Nanopublication comments:
Further comments:
I'd also suggest a switch around in the order of presentation. The suggested new PID format comes at the end rather than at the beginning: "this paper proposes a new PID structure that addresses a series of issues identified with existing structures" or some such.
Due to my current work at GS1, I found the comment on ISBNs very interesting. They are indeed persistent and pre-date the Web by some decades. Most importantly - they are used throughout the industry that runs the system (the publishing, supply chain and retail industries). The paper refers several times to the - correct - notion that persistence comes from usage rather than design. The check digit is included so that if the point of sale scan fails, the number can be entered into the till manually and there's a good degree of checking that it was entered correctly.
However, sadly, it is not true that ISBNs provide a 1-1 mapping. ISBNs are just a special case for the even more widely used UPC/EAN numbering system used on all manner of goods. At the end of the day, it's just a number - and they are cloned/re-used around the world. It's being addressed, sure, and it's not a massive problem, but it's not as perfect as the paper suggests.
One thing - and this I must admit is a personal hobby horse - persistence is a matter of policy, not technical design. Link rot is a real problem because people allow it to happen, not because of an innate property of the Web. I'd have loved to have seen that point included in the paper.
1 Comment
Meta-Review by Editor
Submitted by Tobias Kuhn on
Dear Joakim,
Thanks for your article re-submission and for the responses to reviewers. You will see that from this new round, we received 5 reviews from experts on identifiers from ORCID, ARK, CrossRef, identifiers.org and web architecture/persistent identifiers. There are varying opinions on the significance and novelty of your contribution, and several suggestions for improvements. In particular, some of the arguments made are not well-justified.
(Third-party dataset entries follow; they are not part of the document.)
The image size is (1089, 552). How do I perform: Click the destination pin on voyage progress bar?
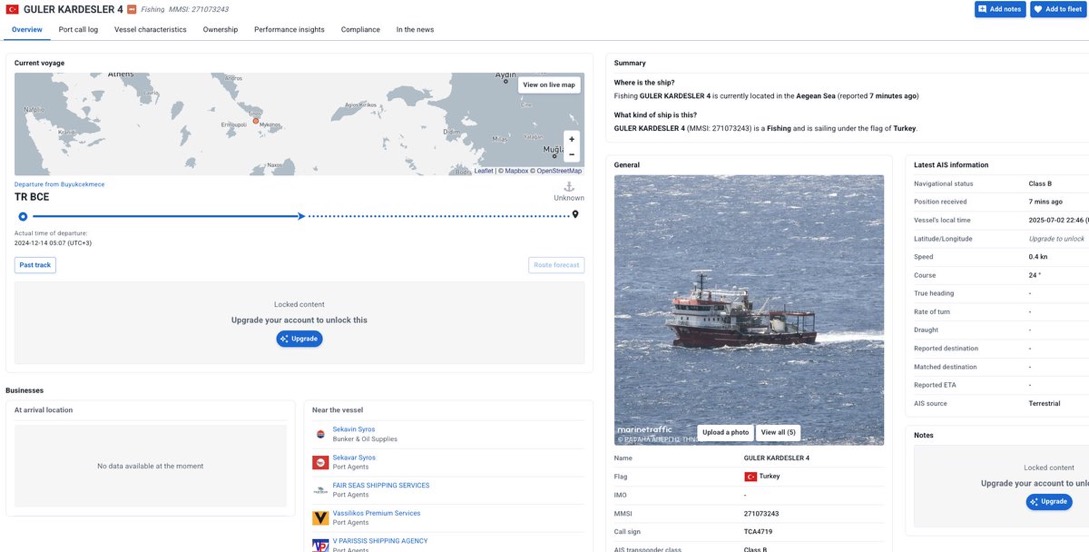click(575, 215)
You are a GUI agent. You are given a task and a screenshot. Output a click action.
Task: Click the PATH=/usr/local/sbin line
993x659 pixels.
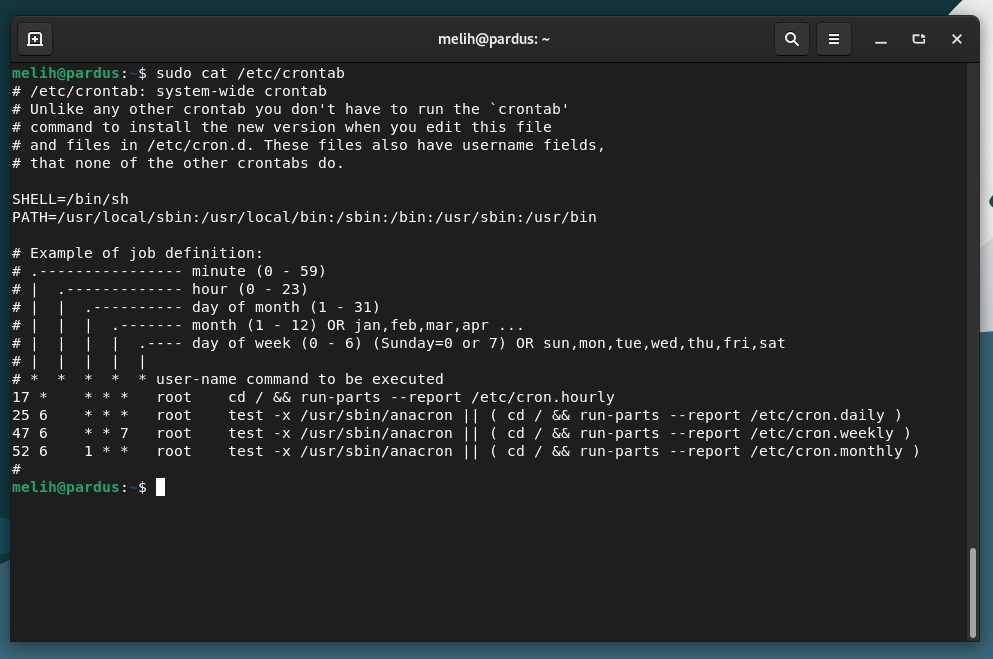(304, 217)
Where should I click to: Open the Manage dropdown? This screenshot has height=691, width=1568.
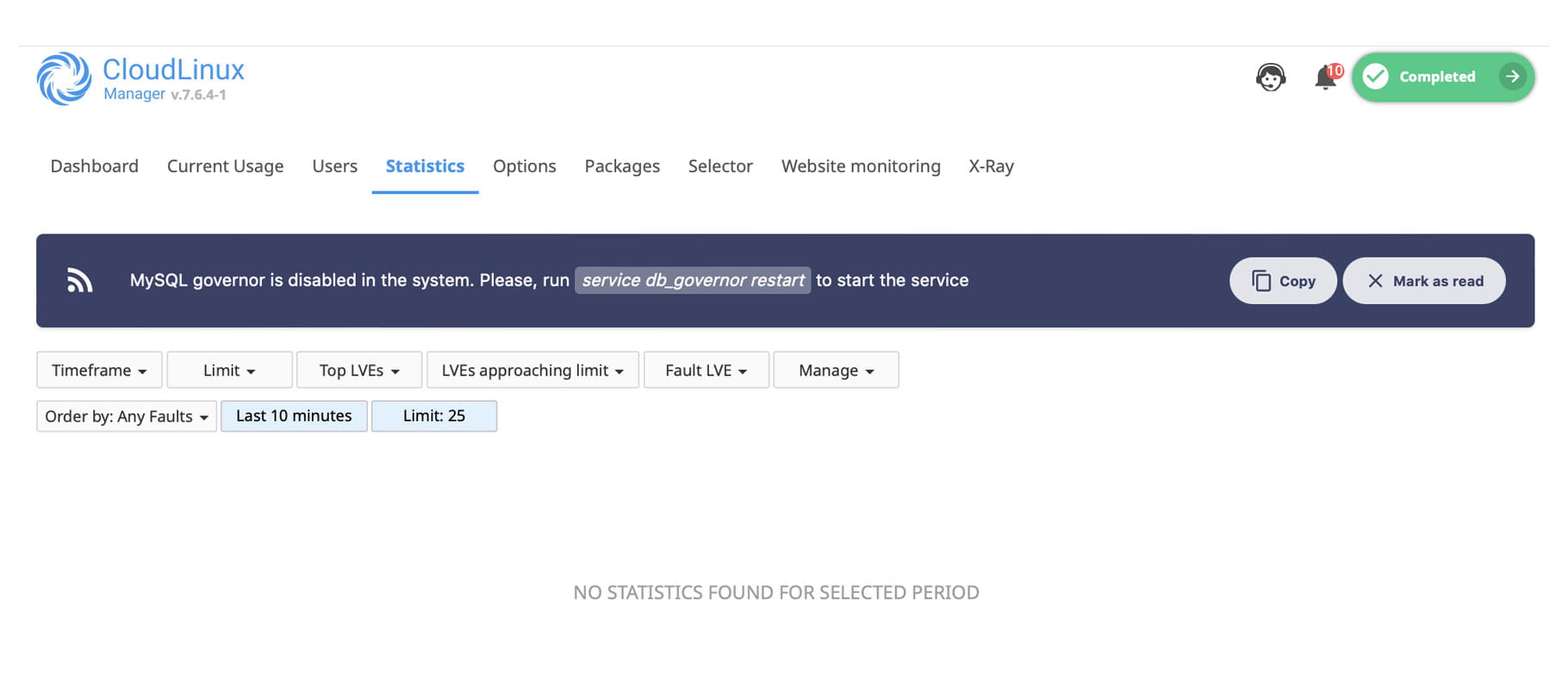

I agree with those comments and suggestions for improvement, and I am listing below more issues that must be addressed. As a consequence, my recommendation is to accept the contribution, conditionally to all the changes being incorporated and the paper improved. I also expect to see an enumeration of the changes and justification on how the suggestions were addressed.
I am considering that this is a position paper, and the journals’ submission guidelines indicate: “We accept position papers presenting discussions and viewpoints around Data Science topics. These papers do not need an evaluation, but need to present relevant and novel discussion points in a thorough manner.” (see https://datasciencehub.net/content/guidelines-authors)
Thus, I strongly encourage you to present the discussion justifying all your arguments in a thorough manner as part of the condition for acceptance.
I find that many of your statements in the paper (as well as in the response to reviewers) are not well-justified. For example, in the section about FAIR principles you indicate “There are several cases where general data repositories, professing to be FAIR and adhere to accepted metadata standards both for their default output and export formats, nevertheless fail to validate against schemas of these same standards.” This statement is not justified neither with examples nor with a citation (also see issue with citations that I raise in the formatting issues below) and this should be addressed. If you say “there are several cases”, you should provide examples of those cases, including what export formats and why they fail validation, and/or a reference that provides those examples.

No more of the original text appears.